Тем и плохо, что рядом, потому что муж – бывший. И Анна умрет, если ей придется встречаться с ним каждый день, притворяться, будто все хорошо, и радоваться, что у него тоже хорошо. Она не сумеет радоваться и возненавидит Генку, его новую любовь и себя заодно.
– Нет, спасибо. – Пытаясь избежать бесполезного разговора, Анна выскользнула из машины, но от Переславина было не так легко отделаться.
– Вообще-то мне редко отказывают, – сказал он, выбираясь наружу. Огляделся, присвистнул и плечами пожал, видимо, отвык, что люди в разных местах обитают.
Анне не стыдно. Пусть смотрит и убирается.
Она не звала его в гости, но Эдгар Иванович пришел. Он просто держался сзади, в трех вежливых шагах, но все равно слишком близко, чтобы Анна чувствовала себя в безопасности. Он вошел в подъезд. Поднялся. Терпеливо дождался, когда Анна справится с замками.
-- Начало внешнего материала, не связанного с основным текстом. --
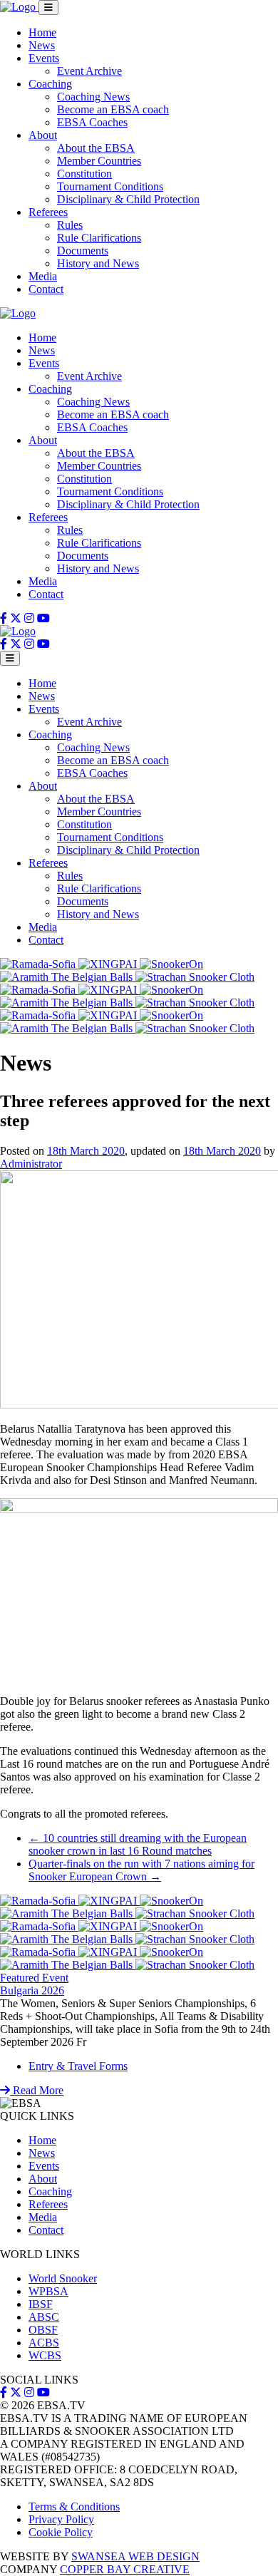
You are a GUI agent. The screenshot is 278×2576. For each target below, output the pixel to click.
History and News (98, 263)
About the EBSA (96, 148)
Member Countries (99, 161)
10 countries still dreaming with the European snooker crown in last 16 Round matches (138, 1844)
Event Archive (89, 71)
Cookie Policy (61, 2532)
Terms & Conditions (74, 2506)
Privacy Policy (61, 2519)
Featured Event (34, 1978)
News (42, 45)
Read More (36, 2090)
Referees (48, 212)
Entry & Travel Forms (78, 2066)
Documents (82, 250)
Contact (46, 289)
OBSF (43, 2330)
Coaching (50, 84)
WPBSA (48, 2291)
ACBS (44, 2343)
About (43, 135)
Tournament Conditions (110, 186)
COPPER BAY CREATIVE (125, 2569)
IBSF (41, 2304)
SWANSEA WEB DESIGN (135, 2556)
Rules (70, 225)
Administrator (31, 1164)
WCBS (45, 2355)
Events (44, 58)
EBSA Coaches (92, 122)
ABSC (44, 2317)
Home (42, 32)
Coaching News (93, 97)
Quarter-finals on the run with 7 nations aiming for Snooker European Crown (141, 1870)
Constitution (84, 174)
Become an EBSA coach (113, 109)
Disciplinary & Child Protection (128, 199)
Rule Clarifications (99, 238)
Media (43, 276)
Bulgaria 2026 (32, 1990)
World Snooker (63, 2278)
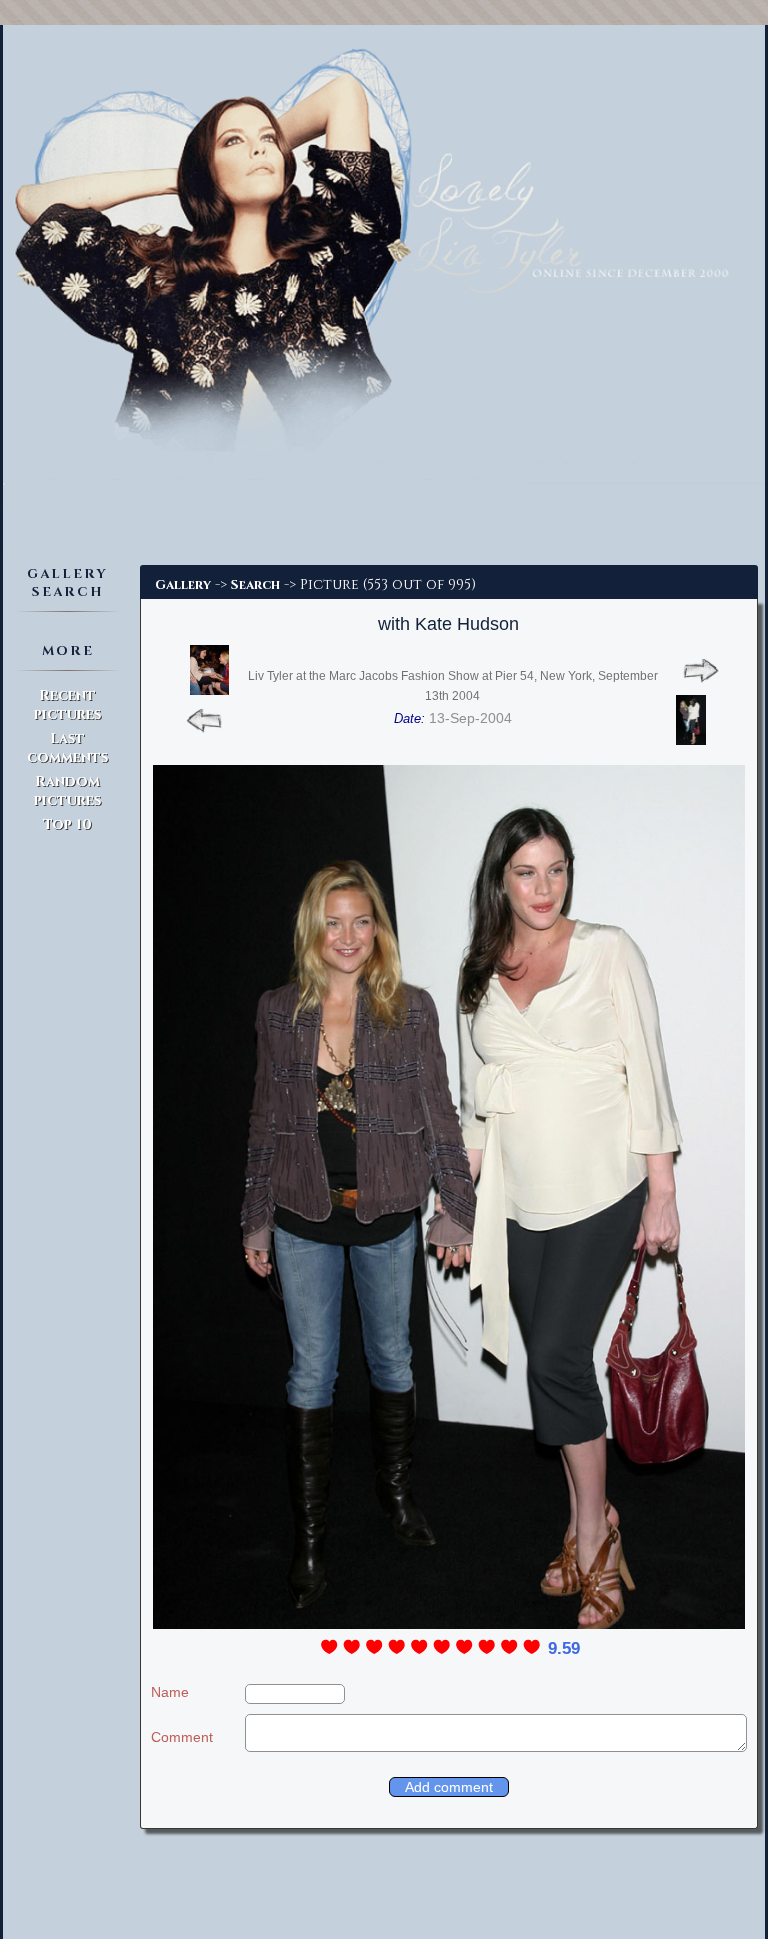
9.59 (564, 1648)
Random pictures (67, 791)
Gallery (183, 585)
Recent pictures (67, 705)
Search (255, 585)
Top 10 (67, 824)
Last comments (67, 748)
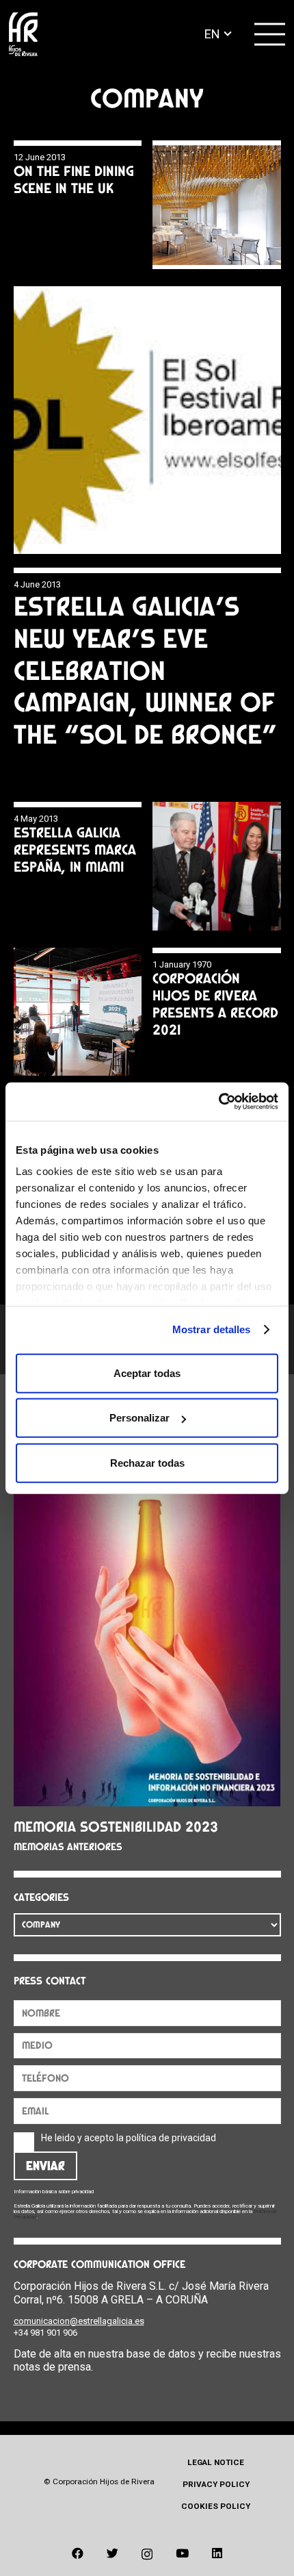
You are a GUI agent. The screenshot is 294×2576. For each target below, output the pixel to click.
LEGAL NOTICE (215, 2462)
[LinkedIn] (217, 2553)
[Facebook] (77, 2553)
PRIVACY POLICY (216, 2484)
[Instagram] (147, 2554)
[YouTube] (182, 2553)
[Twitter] (112, 2553)
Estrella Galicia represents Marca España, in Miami (75, 849)
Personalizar (139, 1418)
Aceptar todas (147, 1372)
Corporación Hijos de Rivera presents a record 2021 (215, 1004)
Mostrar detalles (211, 1329)
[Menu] (270, 34)
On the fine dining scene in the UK (74, 179)
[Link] (23, 34)
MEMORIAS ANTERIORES (68, 1847)
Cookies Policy (215, 2506)
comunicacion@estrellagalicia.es (79, 2321)
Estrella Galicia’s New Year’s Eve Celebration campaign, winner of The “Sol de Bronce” (145, 670)
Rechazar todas (147, 1462)
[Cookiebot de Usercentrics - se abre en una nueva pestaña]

– Я не хочу, чтобы вы входили! – Анна попыталась остановить, но Переславин оттеснил ее и вошел, крикнув:
– Генка, встречай гостей!
Вот сейчас он догадается обо всем.
– Его нет дома, – поспешила сказать Анна, леденея душой. Ей не нужна жалость, и ей не хочется, чтобы Переславин увидел, насколько Анна никчемушна.
– А где он?
– В командировке.
Смешно. Раньше Генка врал Анне, теперь Анна врет Генкиному начальству.
– В какой командировке? – Переславин уставился на нее с удивлением и недоверием. Потом выражение лица изменилось, и совсем иным, насмешливым тоном Эдгар Иванович повторил: – В командировке, значит…
Он распахнул дверцы шкафа, хмыкнул и, не разуваясь, прошел в комнаты.
– Прекратите!
На полу оставались следы. Анна ненавидела грязные полы и наглого Переславина, которому на самом деле плевать на Аннины проблемы, просто он не привык, чтобы ему отказывали. И Генку ненавидела, который сначала привез ее в этот город, а потом убежал, оставив одну. И его подружку, зубастую и пробивную. И умершие орхидеи, и собственную беззубость…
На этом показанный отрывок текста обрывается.